The ability to stay calm in the face of an unexpected shitstorm is real and metaphorical. Being able to hold your 10-pounder all day, however, is beyond the pale. The only reason you are even trying is because you feel your climbing and training have prepared you for much harder tasks. Wrong. Name the last undercling you pulled on for three hours straight.

Cradling an infant for hours on end followed by bouldering is easily sufficient to tip the balance to a point where recovery is not possible. That you find yourself inexorably slipping into decrepitude does not require a palm reader to foresee.

The way you describe the positional aggravation could be lifted and put in a textbook outlining how to test for biceps tendonitis. The Speeds Test, as one such is known, involves raising the arm, with a straight elbow and palm up, under resistance.

This injury has come about due to unremitting load, a war of attrition waged on your bicep tendon. The means by which you can reduce the stress are wide and varied, but the simplest is to change your arm position. That said, if you unload the bicep you must engage other muscles, namely ones around the elbow, such as the brachioradialis, that are at least as histrionic when it comes to new and unreasonable stress, so be careful how you play them off.

Although you boulder V-really-hard, you have trained up to it.

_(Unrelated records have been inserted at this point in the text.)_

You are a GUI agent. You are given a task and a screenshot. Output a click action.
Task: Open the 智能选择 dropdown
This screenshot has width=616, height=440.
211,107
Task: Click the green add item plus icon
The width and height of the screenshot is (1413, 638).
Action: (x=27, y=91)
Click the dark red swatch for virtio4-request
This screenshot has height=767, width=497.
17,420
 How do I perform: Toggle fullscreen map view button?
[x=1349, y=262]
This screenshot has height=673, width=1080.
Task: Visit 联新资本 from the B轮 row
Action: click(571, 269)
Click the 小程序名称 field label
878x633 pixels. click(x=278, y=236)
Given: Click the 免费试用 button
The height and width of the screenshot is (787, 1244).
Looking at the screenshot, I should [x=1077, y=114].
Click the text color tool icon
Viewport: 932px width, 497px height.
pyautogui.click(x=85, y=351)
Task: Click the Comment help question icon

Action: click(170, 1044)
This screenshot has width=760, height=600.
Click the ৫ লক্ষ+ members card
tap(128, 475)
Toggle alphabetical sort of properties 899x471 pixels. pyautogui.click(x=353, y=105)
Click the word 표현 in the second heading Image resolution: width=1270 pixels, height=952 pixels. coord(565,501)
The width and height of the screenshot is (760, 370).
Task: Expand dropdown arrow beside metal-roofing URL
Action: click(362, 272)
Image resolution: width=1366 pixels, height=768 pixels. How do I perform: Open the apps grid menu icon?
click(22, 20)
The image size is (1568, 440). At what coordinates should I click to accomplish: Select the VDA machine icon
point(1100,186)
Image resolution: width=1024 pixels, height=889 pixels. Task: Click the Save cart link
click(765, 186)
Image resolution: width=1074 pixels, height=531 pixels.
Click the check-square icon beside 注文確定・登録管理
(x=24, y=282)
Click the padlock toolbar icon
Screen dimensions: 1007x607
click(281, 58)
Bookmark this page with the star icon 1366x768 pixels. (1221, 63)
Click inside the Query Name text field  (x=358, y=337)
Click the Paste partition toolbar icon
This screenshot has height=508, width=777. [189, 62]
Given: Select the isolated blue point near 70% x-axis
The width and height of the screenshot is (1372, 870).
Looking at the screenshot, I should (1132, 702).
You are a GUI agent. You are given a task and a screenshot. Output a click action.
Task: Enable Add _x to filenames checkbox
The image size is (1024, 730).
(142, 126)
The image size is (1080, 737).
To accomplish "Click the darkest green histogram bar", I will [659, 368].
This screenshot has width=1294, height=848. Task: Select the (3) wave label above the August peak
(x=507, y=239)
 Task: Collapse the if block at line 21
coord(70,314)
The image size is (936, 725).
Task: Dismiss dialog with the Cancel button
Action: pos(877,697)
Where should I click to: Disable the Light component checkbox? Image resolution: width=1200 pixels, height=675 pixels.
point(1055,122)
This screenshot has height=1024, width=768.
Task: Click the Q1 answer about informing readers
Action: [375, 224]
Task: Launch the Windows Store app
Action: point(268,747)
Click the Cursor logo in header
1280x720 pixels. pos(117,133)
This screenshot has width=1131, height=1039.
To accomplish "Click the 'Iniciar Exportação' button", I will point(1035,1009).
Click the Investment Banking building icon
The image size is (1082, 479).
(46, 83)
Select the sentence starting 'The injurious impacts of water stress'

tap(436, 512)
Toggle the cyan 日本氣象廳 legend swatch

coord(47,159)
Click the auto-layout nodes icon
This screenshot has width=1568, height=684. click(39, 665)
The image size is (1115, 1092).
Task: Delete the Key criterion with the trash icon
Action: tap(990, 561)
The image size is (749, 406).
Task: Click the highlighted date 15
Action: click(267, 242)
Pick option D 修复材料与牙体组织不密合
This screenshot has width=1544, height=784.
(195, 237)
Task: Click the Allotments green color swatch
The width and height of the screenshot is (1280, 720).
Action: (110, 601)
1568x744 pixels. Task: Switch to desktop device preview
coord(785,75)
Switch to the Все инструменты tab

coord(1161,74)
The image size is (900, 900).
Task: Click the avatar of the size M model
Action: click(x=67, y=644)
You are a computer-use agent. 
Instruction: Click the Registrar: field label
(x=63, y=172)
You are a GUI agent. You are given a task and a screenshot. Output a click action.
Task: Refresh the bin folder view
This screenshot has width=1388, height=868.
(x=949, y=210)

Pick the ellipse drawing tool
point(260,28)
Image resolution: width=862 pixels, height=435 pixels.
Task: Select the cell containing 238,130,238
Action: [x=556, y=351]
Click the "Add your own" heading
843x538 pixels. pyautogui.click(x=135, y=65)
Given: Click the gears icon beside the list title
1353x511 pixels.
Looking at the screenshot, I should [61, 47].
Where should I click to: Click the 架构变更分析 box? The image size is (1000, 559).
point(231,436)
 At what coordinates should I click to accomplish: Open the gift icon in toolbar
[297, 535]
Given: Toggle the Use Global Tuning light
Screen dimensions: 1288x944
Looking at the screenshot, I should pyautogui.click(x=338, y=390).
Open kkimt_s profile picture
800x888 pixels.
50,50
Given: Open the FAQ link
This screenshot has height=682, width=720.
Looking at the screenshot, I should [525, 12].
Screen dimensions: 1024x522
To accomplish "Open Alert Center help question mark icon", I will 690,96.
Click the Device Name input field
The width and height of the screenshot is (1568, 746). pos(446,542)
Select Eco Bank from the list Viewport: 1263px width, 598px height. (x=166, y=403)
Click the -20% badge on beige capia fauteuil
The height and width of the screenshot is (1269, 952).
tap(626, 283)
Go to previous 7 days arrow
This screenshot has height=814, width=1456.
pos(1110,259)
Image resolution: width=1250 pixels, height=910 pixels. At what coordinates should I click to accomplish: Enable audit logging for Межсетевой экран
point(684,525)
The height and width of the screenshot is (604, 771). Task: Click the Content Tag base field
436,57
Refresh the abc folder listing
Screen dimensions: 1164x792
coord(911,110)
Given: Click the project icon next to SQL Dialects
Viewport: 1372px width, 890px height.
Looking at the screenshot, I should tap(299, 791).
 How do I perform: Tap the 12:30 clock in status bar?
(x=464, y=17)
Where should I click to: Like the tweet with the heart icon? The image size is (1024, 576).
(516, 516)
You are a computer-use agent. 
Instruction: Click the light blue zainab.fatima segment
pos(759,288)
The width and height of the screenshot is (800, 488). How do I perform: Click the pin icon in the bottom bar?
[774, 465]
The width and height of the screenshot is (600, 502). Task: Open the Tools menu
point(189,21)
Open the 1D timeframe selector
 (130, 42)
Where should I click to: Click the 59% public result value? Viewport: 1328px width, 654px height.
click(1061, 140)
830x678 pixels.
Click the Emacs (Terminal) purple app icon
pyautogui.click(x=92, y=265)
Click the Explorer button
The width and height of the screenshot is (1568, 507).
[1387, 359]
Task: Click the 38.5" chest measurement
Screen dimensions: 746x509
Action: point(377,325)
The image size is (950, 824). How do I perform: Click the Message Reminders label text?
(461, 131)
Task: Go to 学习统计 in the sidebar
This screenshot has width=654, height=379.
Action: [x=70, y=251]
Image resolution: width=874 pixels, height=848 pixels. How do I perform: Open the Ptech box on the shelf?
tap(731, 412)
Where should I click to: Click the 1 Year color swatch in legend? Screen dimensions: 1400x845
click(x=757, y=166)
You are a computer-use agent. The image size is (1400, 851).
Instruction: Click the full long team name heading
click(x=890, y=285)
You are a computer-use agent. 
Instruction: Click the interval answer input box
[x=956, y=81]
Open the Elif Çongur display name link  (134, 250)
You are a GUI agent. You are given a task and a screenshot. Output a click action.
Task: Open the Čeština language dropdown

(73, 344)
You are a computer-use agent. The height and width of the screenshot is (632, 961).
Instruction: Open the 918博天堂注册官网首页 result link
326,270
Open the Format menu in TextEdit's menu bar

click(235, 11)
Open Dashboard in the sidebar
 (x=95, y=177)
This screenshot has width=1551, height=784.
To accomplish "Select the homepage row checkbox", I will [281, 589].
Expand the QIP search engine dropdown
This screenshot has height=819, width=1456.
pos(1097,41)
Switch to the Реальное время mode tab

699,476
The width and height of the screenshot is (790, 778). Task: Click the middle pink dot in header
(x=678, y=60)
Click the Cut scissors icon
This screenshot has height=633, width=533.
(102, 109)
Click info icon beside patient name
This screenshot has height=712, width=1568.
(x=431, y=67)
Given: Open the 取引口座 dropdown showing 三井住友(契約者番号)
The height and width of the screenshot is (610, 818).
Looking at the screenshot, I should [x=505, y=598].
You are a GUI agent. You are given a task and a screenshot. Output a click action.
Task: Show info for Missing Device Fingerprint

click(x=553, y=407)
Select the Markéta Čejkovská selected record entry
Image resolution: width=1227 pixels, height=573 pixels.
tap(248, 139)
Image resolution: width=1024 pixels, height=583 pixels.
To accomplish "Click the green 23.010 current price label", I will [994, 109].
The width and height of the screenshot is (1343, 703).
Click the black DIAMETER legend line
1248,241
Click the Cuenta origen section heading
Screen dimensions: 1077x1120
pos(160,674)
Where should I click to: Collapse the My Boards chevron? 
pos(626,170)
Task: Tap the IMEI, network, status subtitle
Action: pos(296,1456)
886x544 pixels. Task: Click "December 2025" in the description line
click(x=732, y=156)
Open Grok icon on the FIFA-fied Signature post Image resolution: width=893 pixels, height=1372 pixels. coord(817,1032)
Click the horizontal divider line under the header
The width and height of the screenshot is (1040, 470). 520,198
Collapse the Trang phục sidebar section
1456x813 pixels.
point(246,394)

Your 10-pound bundle of mayhem arrived in a moment and sent you down a road for which you are not physically or mentally acclimated.

During your first few years of feeding and watering the new lifeform you may need some help managing musculoskeletal issues. Although the physical pain will eventually subside in the coming years, the mental anguish is still to come. Nothing quite compares to the first time your daughter tells you to fuck off! See a variety of therapists.